On 17 May 2010 The Times published a front page story, “Another life wasted” (17/05/10, p.1) about two girls who were knocked down while walking home from school. One of the girls died while the other was in an Intensive Care Unit. The Times  receives a MAD for two reasons. First because they named the girl who survived the accident and secondly because they gave details of where she was in hospital.

In the story, the paper published the name and ages of both the victims. While in most cases it is ok to name a child who has died, it is unethical to publish the name of a surviving victim who is a child, especially if there is a possibility that they might have to testify in court.

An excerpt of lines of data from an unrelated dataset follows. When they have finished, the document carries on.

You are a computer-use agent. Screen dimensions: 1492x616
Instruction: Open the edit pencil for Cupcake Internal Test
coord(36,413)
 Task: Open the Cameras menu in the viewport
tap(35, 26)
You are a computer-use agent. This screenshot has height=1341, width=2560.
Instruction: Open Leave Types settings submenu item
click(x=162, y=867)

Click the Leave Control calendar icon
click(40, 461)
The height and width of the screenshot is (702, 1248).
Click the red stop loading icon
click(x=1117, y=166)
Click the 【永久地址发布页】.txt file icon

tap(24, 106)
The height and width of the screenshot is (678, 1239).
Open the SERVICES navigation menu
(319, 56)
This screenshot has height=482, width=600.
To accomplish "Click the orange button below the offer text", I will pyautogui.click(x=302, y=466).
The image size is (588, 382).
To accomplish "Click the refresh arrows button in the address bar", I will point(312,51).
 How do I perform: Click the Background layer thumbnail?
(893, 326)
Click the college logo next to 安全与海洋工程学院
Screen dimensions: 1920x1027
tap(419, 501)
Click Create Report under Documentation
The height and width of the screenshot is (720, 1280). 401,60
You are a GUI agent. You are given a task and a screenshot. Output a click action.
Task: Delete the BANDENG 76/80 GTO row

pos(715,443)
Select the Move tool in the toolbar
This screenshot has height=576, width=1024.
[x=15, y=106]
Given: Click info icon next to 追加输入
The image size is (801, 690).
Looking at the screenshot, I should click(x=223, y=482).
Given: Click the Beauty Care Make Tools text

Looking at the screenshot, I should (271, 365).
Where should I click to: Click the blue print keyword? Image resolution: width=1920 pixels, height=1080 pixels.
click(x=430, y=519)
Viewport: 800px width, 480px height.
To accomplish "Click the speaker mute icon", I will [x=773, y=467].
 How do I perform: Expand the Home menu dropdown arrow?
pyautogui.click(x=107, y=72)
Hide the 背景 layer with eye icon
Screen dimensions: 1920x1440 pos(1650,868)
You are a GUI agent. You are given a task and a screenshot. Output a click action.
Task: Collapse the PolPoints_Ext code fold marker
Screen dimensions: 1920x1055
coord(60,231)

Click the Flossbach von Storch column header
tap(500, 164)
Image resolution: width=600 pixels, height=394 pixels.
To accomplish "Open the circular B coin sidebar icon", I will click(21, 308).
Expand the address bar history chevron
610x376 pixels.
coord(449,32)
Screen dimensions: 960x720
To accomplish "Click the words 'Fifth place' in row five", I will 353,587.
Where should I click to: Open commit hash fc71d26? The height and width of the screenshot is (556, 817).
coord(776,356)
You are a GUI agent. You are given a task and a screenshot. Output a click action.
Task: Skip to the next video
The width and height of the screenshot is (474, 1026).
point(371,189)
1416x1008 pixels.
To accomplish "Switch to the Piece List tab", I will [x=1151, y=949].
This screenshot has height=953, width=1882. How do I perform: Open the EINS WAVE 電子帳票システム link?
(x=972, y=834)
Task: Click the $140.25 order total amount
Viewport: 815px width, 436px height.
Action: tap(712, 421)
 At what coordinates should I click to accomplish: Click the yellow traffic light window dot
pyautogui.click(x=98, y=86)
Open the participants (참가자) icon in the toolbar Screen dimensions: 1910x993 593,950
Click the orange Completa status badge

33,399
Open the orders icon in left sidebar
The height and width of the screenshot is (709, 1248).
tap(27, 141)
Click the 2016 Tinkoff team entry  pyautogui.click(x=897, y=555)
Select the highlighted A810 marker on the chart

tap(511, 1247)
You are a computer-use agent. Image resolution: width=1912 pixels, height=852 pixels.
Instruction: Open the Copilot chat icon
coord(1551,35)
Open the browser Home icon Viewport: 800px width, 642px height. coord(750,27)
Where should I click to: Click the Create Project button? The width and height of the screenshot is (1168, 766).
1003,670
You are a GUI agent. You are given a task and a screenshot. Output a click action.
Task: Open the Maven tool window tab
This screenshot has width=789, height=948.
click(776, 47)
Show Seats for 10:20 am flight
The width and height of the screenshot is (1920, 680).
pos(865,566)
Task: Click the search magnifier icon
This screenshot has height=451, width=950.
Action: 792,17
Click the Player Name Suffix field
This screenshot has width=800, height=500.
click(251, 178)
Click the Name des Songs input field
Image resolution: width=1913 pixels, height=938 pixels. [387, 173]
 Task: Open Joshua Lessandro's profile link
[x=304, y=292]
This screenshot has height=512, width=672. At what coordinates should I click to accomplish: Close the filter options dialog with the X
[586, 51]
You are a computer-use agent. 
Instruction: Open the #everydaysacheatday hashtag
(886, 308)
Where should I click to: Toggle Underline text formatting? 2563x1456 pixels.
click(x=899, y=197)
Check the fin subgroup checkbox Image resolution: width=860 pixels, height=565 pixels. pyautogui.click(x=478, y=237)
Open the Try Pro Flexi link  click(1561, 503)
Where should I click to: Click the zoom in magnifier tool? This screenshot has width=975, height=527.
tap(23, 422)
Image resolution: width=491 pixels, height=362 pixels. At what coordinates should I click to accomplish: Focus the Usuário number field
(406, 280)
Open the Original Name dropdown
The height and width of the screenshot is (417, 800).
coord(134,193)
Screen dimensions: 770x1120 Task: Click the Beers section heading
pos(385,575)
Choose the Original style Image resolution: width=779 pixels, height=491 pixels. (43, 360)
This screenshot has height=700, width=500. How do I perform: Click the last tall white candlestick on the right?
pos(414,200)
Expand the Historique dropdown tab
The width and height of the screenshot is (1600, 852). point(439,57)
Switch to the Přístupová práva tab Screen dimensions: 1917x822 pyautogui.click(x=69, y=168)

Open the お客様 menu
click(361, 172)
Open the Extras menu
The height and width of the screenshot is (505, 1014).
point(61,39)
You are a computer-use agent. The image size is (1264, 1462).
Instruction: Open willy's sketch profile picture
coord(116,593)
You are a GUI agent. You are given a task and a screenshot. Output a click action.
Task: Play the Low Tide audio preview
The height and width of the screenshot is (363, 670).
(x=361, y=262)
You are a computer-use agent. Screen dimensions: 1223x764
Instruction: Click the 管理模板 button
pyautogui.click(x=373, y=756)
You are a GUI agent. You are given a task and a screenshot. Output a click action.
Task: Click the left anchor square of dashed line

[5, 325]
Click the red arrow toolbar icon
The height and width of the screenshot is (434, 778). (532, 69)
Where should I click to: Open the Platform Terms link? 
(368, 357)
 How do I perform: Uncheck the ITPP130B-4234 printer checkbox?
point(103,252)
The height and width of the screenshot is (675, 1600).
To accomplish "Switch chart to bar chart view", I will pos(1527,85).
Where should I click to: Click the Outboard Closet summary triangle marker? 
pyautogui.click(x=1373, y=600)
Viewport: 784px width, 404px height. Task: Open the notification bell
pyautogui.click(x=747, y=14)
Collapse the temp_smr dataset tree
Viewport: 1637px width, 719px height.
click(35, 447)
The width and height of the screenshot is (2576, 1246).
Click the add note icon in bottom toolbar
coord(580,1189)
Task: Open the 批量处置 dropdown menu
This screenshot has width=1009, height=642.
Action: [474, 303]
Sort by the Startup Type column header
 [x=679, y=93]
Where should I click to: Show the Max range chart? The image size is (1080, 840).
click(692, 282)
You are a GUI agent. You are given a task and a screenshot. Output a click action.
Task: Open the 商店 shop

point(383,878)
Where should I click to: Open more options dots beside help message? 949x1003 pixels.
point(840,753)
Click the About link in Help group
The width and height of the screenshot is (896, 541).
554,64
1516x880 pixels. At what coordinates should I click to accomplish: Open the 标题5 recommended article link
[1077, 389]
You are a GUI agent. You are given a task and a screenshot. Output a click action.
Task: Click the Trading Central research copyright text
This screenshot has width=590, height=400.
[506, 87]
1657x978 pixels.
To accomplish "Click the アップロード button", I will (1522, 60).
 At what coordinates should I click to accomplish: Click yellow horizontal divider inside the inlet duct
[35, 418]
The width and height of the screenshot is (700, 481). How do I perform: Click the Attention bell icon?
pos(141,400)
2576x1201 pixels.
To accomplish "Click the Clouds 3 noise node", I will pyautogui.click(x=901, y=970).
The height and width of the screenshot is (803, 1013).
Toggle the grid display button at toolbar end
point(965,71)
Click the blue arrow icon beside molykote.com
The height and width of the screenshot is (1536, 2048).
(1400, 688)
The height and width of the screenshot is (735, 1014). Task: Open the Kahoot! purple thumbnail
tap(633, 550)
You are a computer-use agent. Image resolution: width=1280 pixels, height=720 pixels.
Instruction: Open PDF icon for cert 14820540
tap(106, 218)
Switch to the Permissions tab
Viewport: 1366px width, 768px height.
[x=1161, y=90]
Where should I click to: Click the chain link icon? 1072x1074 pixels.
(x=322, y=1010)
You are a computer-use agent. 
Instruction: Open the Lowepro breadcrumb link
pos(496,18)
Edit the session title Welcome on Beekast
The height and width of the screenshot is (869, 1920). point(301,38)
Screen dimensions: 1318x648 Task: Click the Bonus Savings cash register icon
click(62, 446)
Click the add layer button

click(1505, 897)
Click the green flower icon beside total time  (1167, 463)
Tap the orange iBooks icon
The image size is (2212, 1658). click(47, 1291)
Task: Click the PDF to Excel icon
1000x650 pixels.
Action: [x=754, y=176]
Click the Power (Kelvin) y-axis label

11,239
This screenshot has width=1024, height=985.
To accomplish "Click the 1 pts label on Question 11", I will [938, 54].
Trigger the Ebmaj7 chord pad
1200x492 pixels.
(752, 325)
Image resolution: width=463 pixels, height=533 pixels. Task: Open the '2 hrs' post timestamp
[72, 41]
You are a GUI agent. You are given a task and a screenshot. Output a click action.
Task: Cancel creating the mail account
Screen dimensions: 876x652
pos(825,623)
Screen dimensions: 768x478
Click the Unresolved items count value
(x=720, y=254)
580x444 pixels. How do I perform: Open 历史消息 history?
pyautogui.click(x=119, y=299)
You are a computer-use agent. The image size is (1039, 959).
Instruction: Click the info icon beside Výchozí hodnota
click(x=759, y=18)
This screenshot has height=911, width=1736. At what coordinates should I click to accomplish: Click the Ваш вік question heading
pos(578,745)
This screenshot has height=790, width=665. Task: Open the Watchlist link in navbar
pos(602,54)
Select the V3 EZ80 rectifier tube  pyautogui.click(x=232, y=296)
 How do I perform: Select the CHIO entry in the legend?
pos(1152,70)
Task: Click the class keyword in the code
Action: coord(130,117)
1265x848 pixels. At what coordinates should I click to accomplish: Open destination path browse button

Most importantly, as the 13-year old was a witness to a crime, providing details that reveal her identity in the media contravenes Section 154 (3) of the Criminal Procedure Act, which states:
“No person shall publish in any manner whatever information which reveals or may reveal the identity of the accused under the age of 18 years or of a witness at criminal proceedings who is under the age of 18 years.”

The decision to name the child survivor and to provide details of where she was in hospital was not in the best interest of the child, as she might face further intimidation and victimisation from the alleged careless driver.

The Times  should be applauded for writing the story in a way that gives greater context to the issue of road safety. For example, it includes statistics on the number of children who have been killed or injured while walking between home and school in the area.

That being said, it is important that the media exercises caution when dealing with children who have witnessed a crime by not naming them or giving away details that might identify who they are or where they are. This will ensure that their security is not further compromised in any way.